The first MPP vessel will be delivered in the third quarter of 2025, with the others in four-month intervals. The vessels have been designed by LMG Marin, with contribution from Grieg Shipbrokers.
“These ships are far more climate-friendly than what we see in the shortsea market in Europe today, with a very low fuel consumption. They are not what we imagine is the final climate solution for shipping, but they are a giant step in the right direction,” says the CEO of Skarv, Jan Øivind Svardal.
The design includes an optimised engine ready for ammonia or methanol, batteries, a shore-power system, peak shaving with a dynamic propeller drive system, and a high-voltage switchboard prepared for future green power production like fuel cell technologies and increased battery capacity.

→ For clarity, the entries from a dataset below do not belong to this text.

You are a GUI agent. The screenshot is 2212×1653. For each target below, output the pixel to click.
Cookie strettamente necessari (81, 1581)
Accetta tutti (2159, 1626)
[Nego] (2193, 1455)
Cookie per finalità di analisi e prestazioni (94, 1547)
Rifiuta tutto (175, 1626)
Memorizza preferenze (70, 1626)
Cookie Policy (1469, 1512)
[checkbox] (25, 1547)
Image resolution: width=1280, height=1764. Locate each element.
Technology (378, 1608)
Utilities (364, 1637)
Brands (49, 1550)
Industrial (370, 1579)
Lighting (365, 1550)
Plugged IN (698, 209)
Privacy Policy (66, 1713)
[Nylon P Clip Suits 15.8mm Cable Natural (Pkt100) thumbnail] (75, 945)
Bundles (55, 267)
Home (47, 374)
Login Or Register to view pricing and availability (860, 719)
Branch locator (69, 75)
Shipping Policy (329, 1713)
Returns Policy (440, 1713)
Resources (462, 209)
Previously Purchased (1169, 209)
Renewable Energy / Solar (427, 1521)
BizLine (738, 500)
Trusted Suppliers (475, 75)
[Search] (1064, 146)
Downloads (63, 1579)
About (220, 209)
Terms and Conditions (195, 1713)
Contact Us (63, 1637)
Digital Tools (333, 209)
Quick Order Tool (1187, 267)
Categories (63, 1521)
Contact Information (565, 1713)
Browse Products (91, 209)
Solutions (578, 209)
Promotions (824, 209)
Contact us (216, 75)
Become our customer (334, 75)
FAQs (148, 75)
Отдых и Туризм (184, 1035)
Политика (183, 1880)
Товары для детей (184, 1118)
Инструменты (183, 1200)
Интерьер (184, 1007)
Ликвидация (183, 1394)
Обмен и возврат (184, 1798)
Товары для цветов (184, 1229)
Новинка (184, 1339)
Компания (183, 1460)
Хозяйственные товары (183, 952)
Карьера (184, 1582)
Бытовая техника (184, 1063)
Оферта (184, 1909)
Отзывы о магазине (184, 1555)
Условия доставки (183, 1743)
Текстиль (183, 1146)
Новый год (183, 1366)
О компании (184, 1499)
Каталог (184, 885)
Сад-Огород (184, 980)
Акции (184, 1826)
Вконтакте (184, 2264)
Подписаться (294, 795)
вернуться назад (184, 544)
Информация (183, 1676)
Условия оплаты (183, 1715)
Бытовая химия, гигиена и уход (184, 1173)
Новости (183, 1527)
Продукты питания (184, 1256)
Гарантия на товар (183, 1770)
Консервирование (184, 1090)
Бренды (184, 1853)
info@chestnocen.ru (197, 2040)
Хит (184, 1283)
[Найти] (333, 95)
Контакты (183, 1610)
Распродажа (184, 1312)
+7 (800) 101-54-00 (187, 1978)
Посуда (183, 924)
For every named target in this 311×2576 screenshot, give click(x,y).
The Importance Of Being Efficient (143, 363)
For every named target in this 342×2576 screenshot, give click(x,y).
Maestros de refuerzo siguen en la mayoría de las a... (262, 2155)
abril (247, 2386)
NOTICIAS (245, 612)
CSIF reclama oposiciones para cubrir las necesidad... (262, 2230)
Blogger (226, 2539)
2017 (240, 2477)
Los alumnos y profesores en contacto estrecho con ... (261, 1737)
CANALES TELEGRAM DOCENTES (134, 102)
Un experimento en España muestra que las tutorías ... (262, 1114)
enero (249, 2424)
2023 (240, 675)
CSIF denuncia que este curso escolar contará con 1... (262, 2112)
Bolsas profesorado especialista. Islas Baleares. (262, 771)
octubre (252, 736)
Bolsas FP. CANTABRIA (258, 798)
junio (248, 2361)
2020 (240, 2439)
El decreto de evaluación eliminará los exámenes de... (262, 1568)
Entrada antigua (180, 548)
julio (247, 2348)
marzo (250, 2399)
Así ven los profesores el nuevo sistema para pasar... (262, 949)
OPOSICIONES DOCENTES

MPP with a focus on deck space and flexibility
On the cargo handling side, the ships will have open-top functionality enabling the movement of high vertical cargo, a wide deck beam for extra cargo intake, heavy-duty hatches, and tweendecks. The ships also have the accommodation in front to ensure visibility, increased deck space and protection of cargo.
“For our customers, this means you will be able to transport your cargo with a notably lower emission of greenhouse gasses and still show a remarkable efficiency in cargo handling and cost,” says Chair of Skarv and CEO of Peak Group, Jan-Petter Slethaug.
These MPP vessels are perfect for transporting mid-size modules and wind turbine components, which makes them a huge asset to the renewable energy industry in Europe. They are designed with a strong emphasis on deck space, strength, and stability, making them suitable for shortsea project cargo transport of almost any kind. Skarv has not yet assigned these vessels to any customer, but they will be available on the market.
“There is considerable demand for reduced carbon emissions related to industry projects in Europe, and these ships will be ideal for many of these. The ships’ flexible design enables a potential transition to lower emission fuels upon delivery, provided that the market and infrastructure permit, even though they are not fully capable of zero emissions at present,” Nicolai Grieg, Managing Director of Grieg Edge, says.